Citez mot pour mot l'intégralité de l'extrait consacré à un roman se déroulant en Guyane.

-------- Extrait du document --------

De là qu’il soit si difficile de savoir qui est qui. De même, Mario Vargas Llosa, dans son admirable roman amazonien L’homme qui parle, dépeint une société nomade où tout le monde s’appelle Tasurinchi, un même nom pour tous les hommes de la tribu. Mario, comme Olivier, immergés tous deux dans ces sociétés primitives, témoignent pareillement en hommes de terrain et nous livrent un document aussi scientifique qu’authentique.
S’il faut un vecteur à cette succession de scènes en divers lieux équatoriaux, c’est et ce ne peut être que l’amour, manifesté ou sous forme de frustration, ou de jalousie avec quelque extrémité sanglante, ou malgré tout, d’amour fou, comme le sentiment qui lie le narrateur à la belle Maria, avec « son petit tatouage de colibri entre les omoplates » − totem d’appartenance −, qui n’est jamais aussi séduisante que sous son touloulou, robe et masque de carnaval, typique de cette Guyane dont nous ravit le romancier, et qui est territoire de liberté ou de licence, bref de folie des sens :
La Guyane donne à ceux qui y habitent une impression de liberté relative qu’on ne ressent pas dans les pays trop policés.

-------- Entrées affichées --------

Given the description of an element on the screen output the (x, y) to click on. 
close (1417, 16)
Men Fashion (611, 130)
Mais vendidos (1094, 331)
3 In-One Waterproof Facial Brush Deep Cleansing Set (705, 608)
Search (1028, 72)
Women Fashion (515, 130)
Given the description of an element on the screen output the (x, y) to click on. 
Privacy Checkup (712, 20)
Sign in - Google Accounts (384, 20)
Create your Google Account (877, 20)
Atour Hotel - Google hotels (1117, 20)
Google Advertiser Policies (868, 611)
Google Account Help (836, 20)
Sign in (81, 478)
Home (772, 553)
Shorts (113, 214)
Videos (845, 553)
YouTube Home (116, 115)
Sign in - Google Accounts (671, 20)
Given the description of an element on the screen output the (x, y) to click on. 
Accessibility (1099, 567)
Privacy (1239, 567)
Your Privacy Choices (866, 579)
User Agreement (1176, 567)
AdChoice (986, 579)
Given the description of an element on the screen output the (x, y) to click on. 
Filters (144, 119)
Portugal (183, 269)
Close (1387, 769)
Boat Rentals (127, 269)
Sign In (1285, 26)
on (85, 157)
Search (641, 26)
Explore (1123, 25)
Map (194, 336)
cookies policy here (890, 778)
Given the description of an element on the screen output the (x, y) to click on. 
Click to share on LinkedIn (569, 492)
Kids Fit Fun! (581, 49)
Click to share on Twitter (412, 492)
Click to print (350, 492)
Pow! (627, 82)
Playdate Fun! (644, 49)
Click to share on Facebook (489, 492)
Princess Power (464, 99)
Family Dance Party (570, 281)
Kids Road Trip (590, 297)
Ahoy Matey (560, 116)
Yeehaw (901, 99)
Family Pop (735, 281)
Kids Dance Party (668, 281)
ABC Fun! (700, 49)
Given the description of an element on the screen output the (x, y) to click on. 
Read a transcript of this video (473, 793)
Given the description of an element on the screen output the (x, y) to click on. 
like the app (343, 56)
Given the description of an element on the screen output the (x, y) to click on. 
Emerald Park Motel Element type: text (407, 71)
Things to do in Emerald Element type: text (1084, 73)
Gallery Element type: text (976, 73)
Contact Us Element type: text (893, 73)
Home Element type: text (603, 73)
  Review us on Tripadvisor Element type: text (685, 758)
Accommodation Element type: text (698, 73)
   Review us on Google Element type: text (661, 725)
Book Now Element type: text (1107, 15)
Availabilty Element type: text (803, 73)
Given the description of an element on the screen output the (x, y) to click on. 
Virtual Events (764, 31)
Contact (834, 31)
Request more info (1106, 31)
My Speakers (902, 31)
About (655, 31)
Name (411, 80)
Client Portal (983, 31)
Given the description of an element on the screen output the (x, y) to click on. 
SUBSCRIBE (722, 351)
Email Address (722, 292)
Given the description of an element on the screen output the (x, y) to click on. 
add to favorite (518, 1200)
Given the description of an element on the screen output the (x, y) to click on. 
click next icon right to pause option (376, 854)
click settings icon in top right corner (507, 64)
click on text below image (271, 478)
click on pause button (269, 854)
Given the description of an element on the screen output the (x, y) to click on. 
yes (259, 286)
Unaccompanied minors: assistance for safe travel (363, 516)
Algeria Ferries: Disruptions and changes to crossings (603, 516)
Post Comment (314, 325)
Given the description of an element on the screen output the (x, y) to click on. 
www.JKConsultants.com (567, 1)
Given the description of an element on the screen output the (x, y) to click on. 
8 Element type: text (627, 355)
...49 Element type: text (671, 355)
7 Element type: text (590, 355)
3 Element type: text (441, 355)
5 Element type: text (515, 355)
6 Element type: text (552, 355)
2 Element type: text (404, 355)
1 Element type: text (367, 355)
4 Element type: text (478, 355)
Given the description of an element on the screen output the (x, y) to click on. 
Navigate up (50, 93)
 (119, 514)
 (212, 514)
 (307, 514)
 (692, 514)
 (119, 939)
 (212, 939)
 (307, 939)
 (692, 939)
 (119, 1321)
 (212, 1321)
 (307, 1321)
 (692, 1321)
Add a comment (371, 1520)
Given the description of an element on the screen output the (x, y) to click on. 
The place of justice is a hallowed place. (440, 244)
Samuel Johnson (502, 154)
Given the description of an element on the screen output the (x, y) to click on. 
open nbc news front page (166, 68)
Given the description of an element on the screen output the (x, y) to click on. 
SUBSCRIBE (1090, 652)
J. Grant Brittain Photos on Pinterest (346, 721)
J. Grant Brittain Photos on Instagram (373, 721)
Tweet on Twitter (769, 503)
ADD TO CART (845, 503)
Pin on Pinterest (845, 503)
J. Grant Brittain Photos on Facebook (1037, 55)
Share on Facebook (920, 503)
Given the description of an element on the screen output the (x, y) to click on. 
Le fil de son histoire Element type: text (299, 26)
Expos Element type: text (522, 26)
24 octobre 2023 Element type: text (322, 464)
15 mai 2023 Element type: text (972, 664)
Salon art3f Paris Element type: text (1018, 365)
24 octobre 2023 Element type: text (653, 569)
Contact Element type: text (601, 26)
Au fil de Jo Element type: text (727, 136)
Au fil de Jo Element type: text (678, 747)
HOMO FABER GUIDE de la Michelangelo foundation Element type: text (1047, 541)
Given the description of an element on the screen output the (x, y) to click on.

--------

# [Réponse attendue]
De là qu’il soit si difficile de savoir qui est qui. De même, Mario Vargas Llosa, dans son admirable roman amazonien L’homme qui parle, dépeint une société nomade où tout le monde s’appelle Tasurinchi, un même nom pour tous les hommes de la tribu. Mario, comme Olivier, immergés tous deux dans ces sociétés primitives, témoignent pareillement en hommes de terrain et nous livrent un document aussi scientifique qu’authentique.
S’il faut un vecteur à cette succession de scènes en divers lieux équatoriaux, c’est et ce ne peut être que l’amour, manifesté ou sous forme de frustration, ou de jalousie avec quelque extrémité sanglante, ou malgré tout, d’amour fou, comme le sentiment qui lie le narrateur à la belle Maria, avec « son petit tatouage de colibri entre les omoplates » − totem d’appartenance −, qui n’est jamais aussi séduisante que sous son touloulou, robe et masque de carnaval, typique de cette Guyane dont nous ravit le romancier, et qui est territoire de liberté ou de licence, bref de folie des sens :
La Guyane donne à ceux qui y habitent une impression de liberté relative qu’on ne ressent pas dans les pays trop policés.